Endspiel für die Menschheit

Überleben oder Untergang – die Entscheidung

Was muss geschehen, damit die Menschheit dieses Jahrhundert überlebt?

Wissenschaftler in aller Welt melden Alarmierendes über den Zustand der Erde und unsere Fähigkeit, zu überleben. Zu ihnen zählt der australische Wissenschaftsautor Julian Cribb. Er ist Mitglied (Fellow) der Australian Academy of Technological Sciences and Engineering sowie der britischen Royal Society of the Arts und er warnt: „Jetzt – nicht im Lauf einer Generation – muss die Entscheidung fallen, zu überleben oder unterzugehen.“

Vision-Herausgeber David Hulme hat Cribb nach Erscheinen seines Buches Surviving the Twenty-First Century interviewt.

 

DH Warum haben Sie Surviving the Twenty-First Century geschrieben?

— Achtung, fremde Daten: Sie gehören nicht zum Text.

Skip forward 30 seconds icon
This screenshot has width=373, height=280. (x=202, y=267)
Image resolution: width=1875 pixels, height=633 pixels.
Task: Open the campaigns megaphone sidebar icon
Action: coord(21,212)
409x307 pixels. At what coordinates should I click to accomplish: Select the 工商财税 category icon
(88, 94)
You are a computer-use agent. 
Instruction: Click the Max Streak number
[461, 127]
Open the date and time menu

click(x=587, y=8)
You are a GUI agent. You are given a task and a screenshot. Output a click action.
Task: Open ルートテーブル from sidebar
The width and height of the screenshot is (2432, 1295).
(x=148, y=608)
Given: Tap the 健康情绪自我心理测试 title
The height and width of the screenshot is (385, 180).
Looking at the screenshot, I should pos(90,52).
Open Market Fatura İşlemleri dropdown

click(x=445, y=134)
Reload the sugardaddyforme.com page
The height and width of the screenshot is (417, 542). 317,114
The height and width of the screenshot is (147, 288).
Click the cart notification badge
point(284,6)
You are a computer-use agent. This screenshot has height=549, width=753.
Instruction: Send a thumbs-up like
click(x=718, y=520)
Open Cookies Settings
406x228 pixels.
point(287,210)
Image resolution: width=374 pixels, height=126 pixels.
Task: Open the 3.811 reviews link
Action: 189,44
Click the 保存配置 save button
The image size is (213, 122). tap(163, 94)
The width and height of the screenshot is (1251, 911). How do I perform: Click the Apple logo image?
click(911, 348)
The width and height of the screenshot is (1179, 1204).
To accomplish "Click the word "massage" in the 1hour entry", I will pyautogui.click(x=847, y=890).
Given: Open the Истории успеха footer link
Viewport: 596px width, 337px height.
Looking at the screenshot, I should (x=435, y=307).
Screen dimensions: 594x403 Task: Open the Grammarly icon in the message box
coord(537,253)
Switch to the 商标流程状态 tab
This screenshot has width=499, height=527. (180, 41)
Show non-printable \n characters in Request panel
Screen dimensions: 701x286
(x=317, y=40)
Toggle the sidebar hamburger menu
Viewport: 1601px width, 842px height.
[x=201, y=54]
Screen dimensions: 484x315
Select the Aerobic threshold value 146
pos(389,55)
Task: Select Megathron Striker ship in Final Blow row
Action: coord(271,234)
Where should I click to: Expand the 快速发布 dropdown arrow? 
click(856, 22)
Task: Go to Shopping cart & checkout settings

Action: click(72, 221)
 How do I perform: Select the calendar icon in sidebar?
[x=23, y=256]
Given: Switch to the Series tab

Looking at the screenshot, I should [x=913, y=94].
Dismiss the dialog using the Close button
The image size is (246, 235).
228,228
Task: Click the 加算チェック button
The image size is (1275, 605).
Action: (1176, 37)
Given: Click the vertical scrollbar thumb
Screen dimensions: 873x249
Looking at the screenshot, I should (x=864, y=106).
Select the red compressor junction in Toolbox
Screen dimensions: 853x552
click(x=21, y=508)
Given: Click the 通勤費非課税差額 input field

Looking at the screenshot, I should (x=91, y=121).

JC Als Wissenschaftsautor traf ich immer mehr Menschen, die begannen, sich zu fragen, ob wir jetzt zum „Endspiel“ der menschlichen Geschichte kommen. Ich fand, sie haben nicht unrecht, die Aussichten sind ein bisschen düster. Was wohl die Wissenschaft darüber sagt? Ich selbst wusste die Antwort nicht, aber ich dachte, es würde sich lohnen, das zu recherchieren – zu sehen, was die neuesten und besten wissenschaftlichen Erkenntnisse dazu sagen.

DH Wir haben schon von weltweiten Gefahren gehört, angefangen mit der H-Bombe und den Umweltsorgen der 1960er-Jahre. Ist die Zeit, in der wir jetzt leben, irgendwie anders?

JC Verglichen mit den 1960er-Jahren haben wir die doppelte Bevölkerung und eine massiv verstärkte Inanspruchnahme der Erde durch den Menschen. Jetzt fängt das Ganze an zu knirschen, und so bedeutet dies wirklich eine neue Dimension, zusätzlich zu der nuklearen Gefahr, die in den 1960er-Jahren die Hauptbedrohung war. All diese anderen Gefahren verstärken sich jetzt gegenseitig. In den 1960er-Jahren gab es z. B. keinen Mangel an Süßwasser; heute herrscht weltweit eindeutig Süßwassermangel.

DH In dem Buch umreißen Sie zehn Existenzbedrohungen. Wahrscheinlich könnte man weitere hinzufügen, aber dies sind die zentralen, die Sie ausgemacht haben. Was sollten wir im Wesentlichen gegen sie tun?

JC Was mir beim Schreiben klar wurde, ist, dass man diese Probleme nicht eines nach dem anderen beheben kann. Wenn man versucht, einer einzelnen Gefahr mit simplen Lösungen zu begegnen, verschlimmert man oft eine andere Gefahr. Die simple Lösung für Ernährungsunsicherheit ist z. B. einfach mehr Landwirtschaft, mehr Maschinen, mehr Chemikalien und dergleichen. Aber das macht wiederum die Klimasituation schlimmer und das wiederum macht die Landwirtschaft weniger nachhaltig. So hat man am Ende für keines der beiden Probleme eine Lösung. Mir ist ganz klar geworden, dass wir übergreifende Lösungen entwickeln müssen, die für alle zehn Mega-Gefahren funktionieren.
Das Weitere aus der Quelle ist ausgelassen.